[START]

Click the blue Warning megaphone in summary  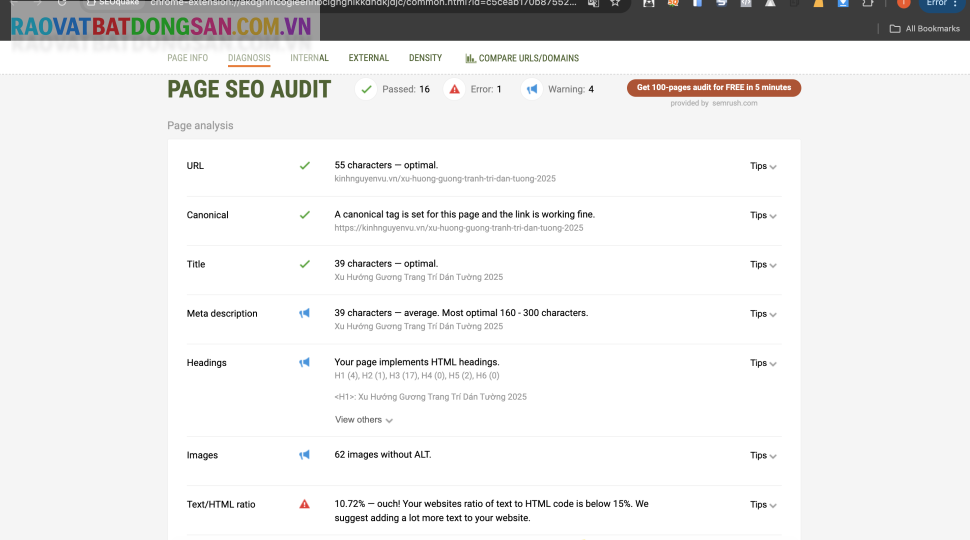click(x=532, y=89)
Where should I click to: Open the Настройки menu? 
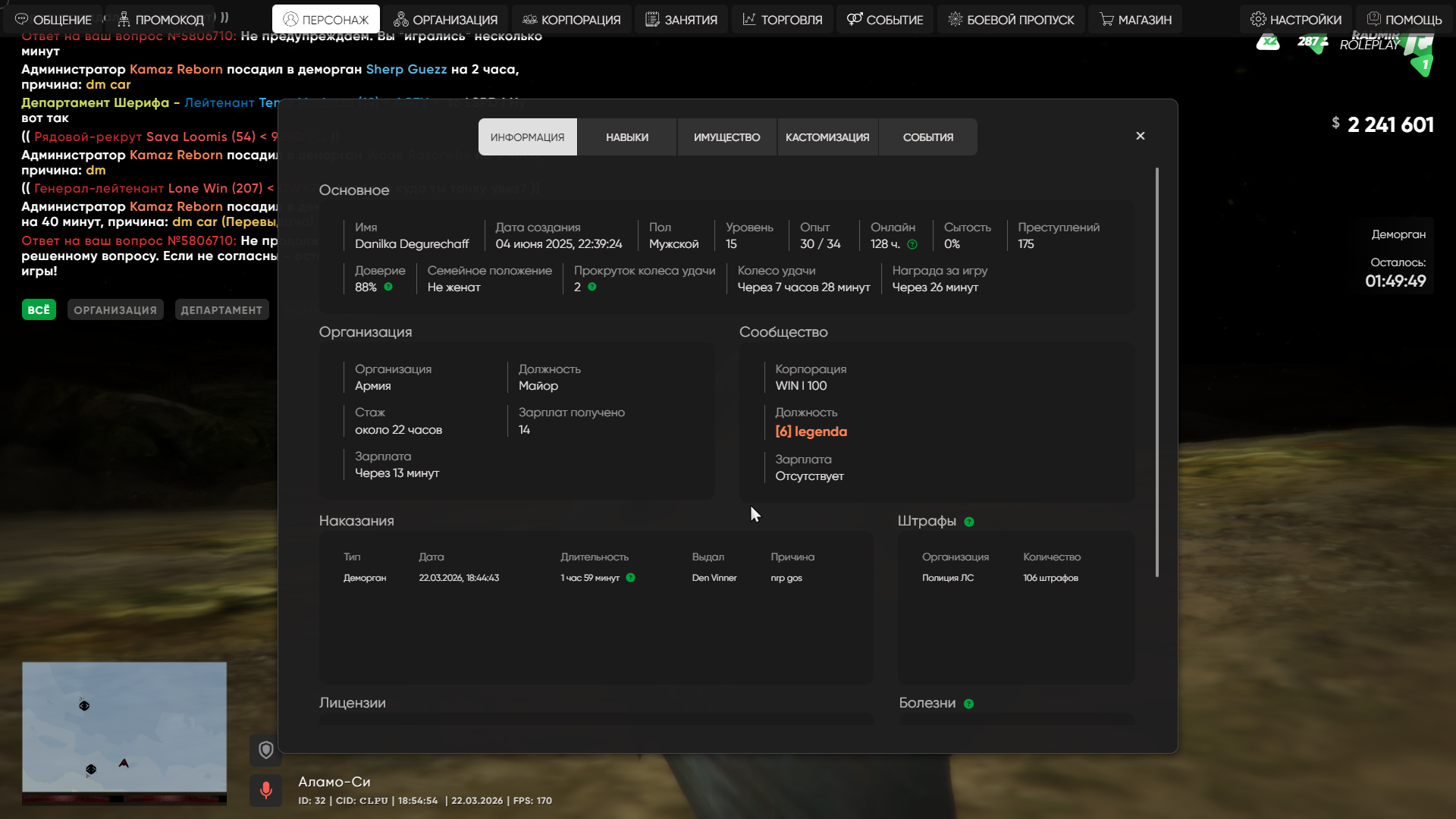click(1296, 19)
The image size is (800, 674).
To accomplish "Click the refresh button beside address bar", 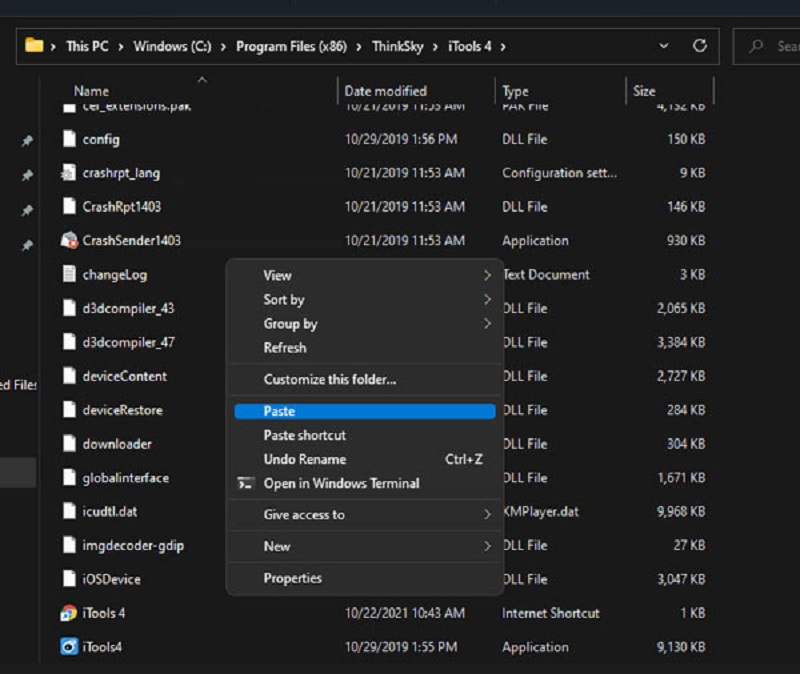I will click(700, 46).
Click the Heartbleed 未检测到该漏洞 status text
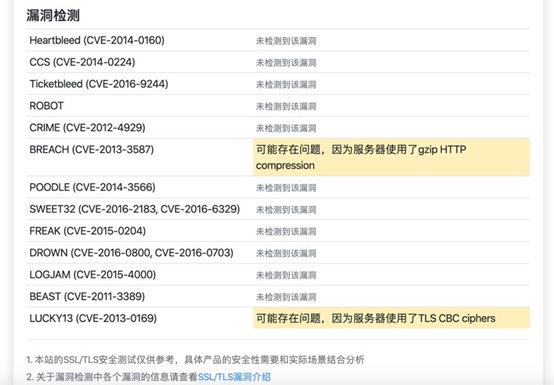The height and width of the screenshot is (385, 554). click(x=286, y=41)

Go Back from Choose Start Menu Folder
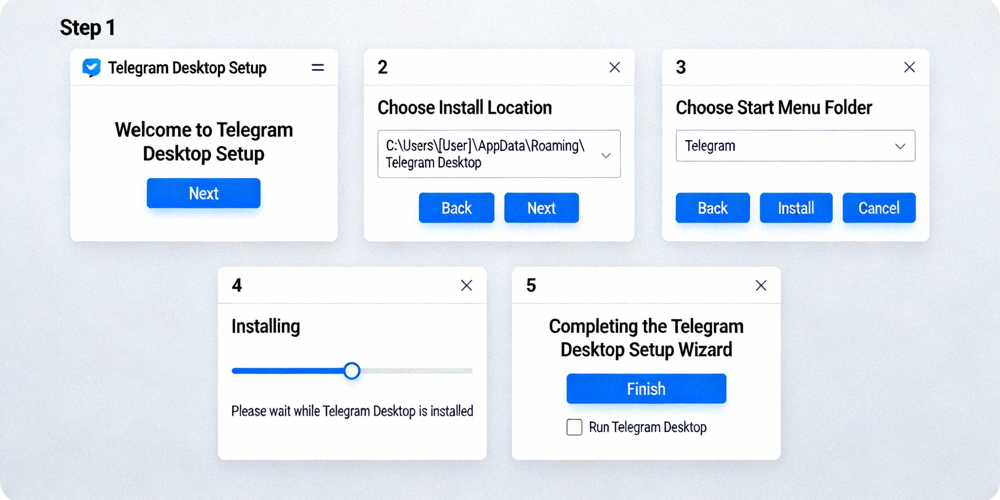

[END]

Write out the data word for word, from the line containing "Click the Heartbleed 未检测到该漏洞 status text" through the end of the data, including both ends. Leave the pictures out.

Click the Heartbleed 未检测到该漏洞 status text
The height and width of the screenshot is (385, 554). click(x=286, y=41)

Go Back from Choose Start Menu Folder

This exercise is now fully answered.